On that day, the room was filled with women and allies who were anxious to ask the Premier about her work to on gender equity, precarious work, and housing conditions for those in vulnerable populations. The questions ranged from policy and action regarding rent control, healthcare and care homes for those with disabilities, policing, labour disputes and her commitment and action in the reconciliation of indigenous peoples.
Among these questions, injured workers got a chance to ask the Premier about ‘deeming’ and its implication for vulnerable populations.
Our question to her was:
As a Premier, you identify as one who cares about gender equity and fairness for everyone. You have heard much about deeming. Deeming is the practice of the WSIB in cutting injured workers’ benefits based on jobs that they do not have. This in general is an unfair practice. In the case of women worker, who are already in vulnerable and dangerous positions, already earning wages lower than their male counterparts, when deemed and their compensation is cut, they are penalised double.
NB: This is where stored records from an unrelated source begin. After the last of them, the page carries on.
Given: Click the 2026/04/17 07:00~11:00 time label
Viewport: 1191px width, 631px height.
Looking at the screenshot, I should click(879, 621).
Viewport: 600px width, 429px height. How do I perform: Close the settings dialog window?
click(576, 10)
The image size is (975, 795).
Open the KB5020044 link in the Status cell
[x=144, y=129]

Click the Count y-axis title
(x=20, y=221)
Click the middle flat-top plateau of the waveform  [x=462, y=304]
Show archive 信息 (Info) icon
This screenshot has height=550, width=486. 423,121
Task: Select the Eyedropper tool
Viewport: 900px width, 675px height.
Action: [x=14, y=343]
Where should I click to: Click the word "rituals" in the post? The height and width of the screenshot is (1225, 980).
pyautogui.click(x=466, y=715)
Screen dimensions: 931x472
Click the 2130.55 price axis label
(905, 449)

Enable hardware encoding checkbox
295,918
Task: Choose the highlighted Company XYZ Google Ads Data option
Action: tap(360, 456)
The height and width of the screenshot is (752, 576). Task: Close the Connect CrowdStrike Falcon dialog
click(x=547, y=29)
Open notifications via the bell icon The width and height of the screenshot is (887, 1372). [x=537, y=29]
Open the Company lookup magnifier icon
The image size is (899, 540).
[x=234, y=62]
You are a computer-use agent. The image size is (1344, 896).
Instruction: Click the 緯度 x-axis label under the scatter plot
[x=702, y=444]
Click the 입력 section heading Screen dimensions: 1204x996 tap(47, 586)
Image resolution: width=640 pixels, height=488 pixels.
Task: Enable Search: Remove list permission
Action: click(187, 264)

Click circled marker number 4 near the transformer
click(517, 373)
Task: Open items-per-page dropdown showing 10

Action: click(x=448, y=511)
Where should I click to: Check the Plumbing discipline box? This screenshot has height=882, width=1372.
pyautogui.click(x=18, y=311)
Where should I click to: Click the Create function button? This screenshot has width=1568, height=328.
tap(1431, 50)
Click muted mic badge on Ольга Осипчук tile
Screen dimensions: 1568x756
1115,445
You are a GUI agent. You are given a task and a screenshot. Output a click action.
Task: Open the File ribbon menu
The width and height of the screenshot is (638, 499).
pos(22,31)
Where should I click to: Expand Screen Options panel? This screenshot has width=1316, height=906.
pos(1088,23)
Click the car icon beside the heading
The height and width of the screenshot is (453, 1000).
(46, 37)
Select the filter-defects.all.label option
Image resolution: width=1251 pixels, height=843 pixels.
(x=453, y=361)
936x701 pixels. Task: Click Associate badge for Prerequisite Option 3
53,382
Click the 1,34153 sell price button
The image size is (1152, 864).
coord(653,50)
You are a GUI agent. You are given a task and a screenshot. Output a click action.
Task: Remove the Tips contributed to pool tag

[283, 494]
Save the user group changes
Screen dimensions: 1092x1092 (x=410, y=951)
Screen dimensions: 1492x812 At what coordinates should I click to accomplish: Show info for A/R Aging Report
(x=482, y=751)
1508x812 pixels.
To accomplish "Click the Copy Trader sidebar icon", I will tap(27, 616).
They are forced to become dependent – dependent on social assistance or financial assistance from a partner or their family for support. We want to know what your government is doing regarding eliminating deeming.”
Her response to the issue of deeming was:
This issue has come up over and over again. I have asked questions about deeming in this sense. If there are people who on paper look like they can work, but in fact they are not going to be able to work, then I think we need to ask those questions about how to resolve that issue… If someone is deemed to work, we have to establish if they really are able to work… so I want you to know that I have raised that issue and we will continue to work to get a good answer for that question … and it is not fair if someone cannot work; if they are being penalised for not working.”
Injured workers appreciate the questions asked by the Premier, however, we have on numerous occasions spoken to her regarding the elimination of the practice of deeming and we now ask for action. Deeming assumes that the injured worker who is not able to attain a job is receiving wages and uses that assumption to justify the slashing of the injured worker’s compensation, thus becoming a pathway to poverty for many injured workers with permanent impairments.
Deeming has to be eliminated. Injured workers should be compensated for the time they take to recover from their injury and for the time it takes to find a job that is safe for them to return to. If the injury takes away their capacity to earn wages, the WSIB must be a system that compensates the injured worker for their lost earnings.
As the Premier says: “It is not fair if someone cannot work; if they are being penalised for not working”. It is certainly not fair for injured workers to be penalised by an unjust practice that bases itself on wages that are not earned in actuality. We work for action by the government and the WSIB.